DATA EXTRACT -
------

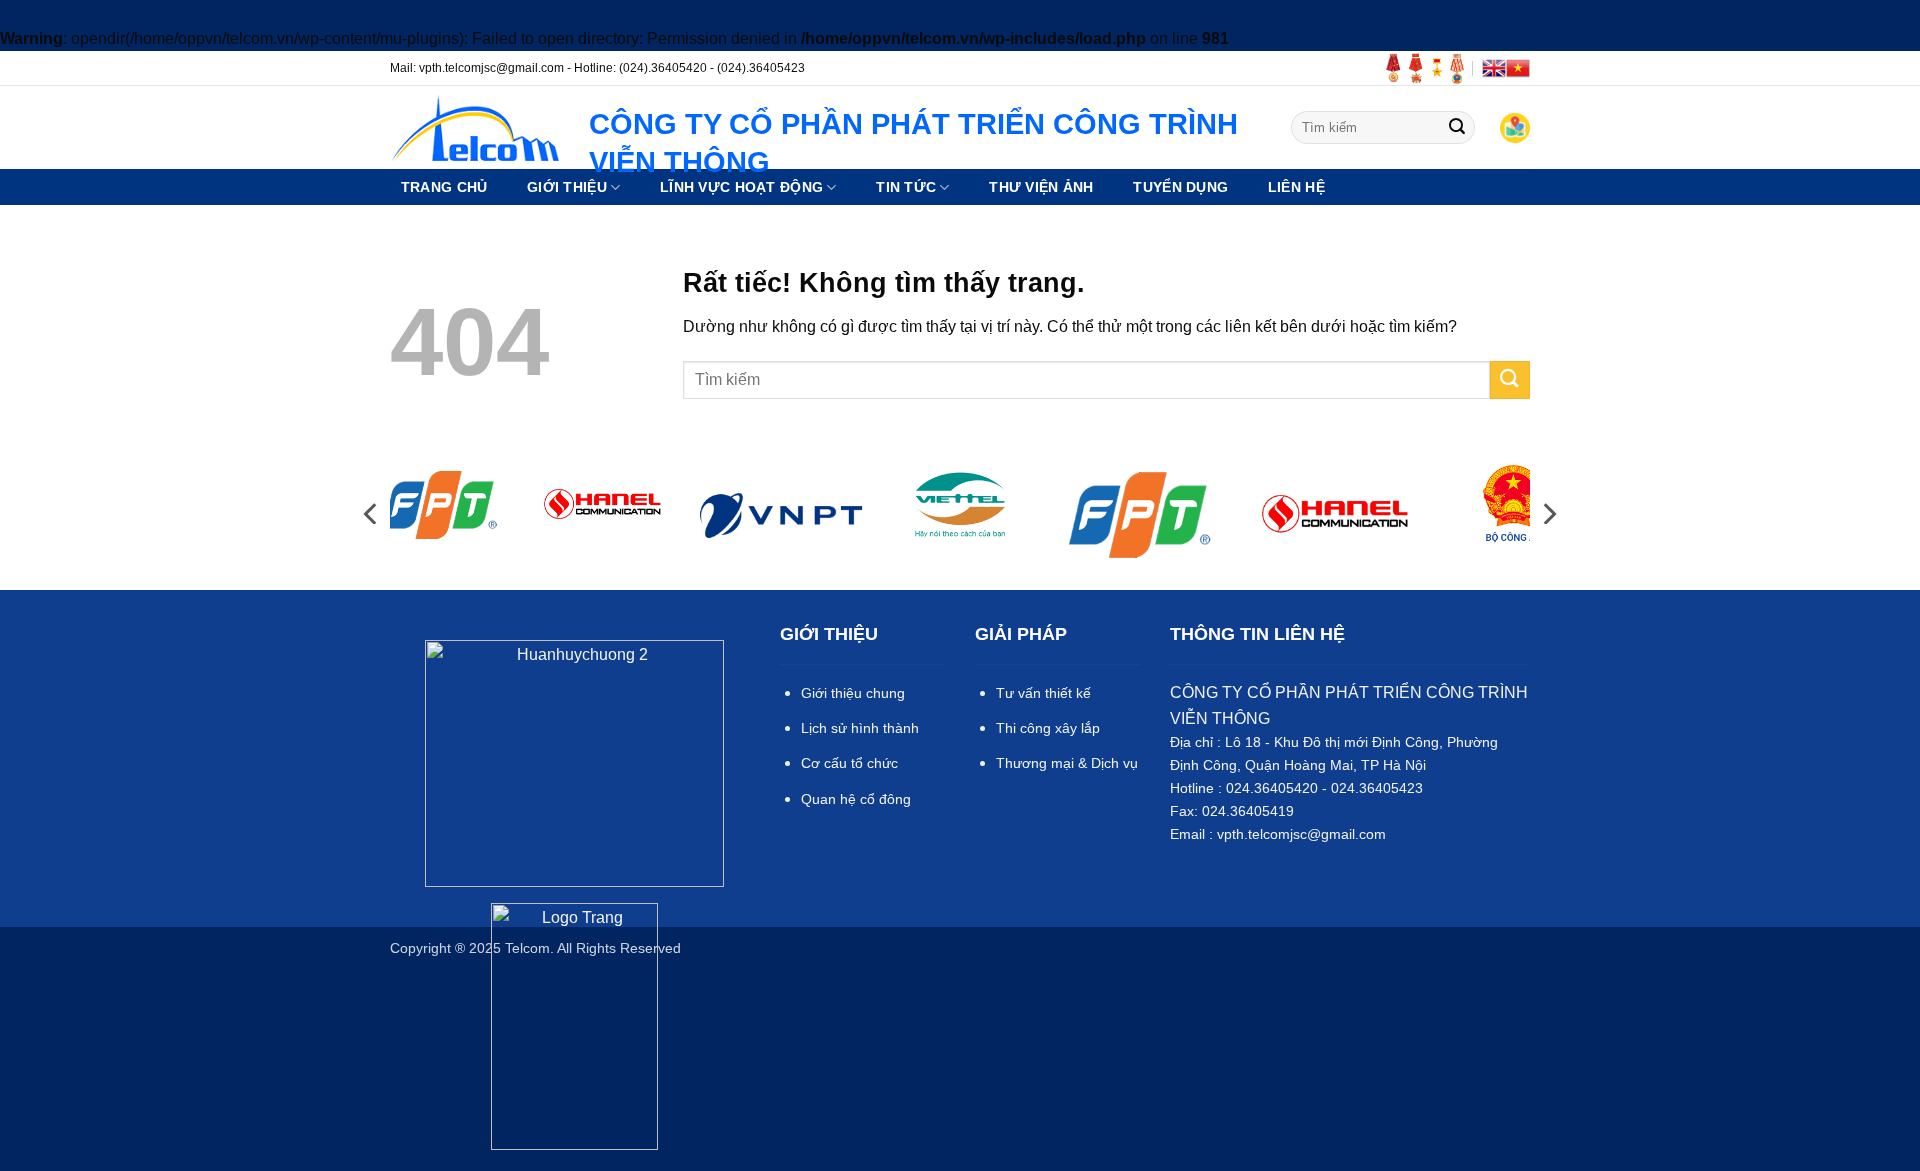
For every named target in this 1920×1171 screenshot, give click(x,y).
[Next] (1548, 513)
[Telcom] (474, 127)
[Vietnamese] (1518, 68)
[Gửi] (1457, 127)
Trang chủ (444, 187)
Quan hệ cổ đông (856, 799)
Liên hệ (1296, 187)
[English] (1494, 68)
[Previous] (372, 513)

------

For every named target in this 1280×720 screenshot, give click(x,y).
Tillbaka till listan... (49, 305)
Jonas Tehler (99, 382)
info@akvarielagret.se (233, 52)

------

TO DO - Show a copy of each line from the records above in which the string "screenshot" occurs.

FINISHED EXERCISE -
For every named target in this 1920×1171 screenshot, give click(x,y).
For every named target in this 1280×720 screenshot, give click(x,y).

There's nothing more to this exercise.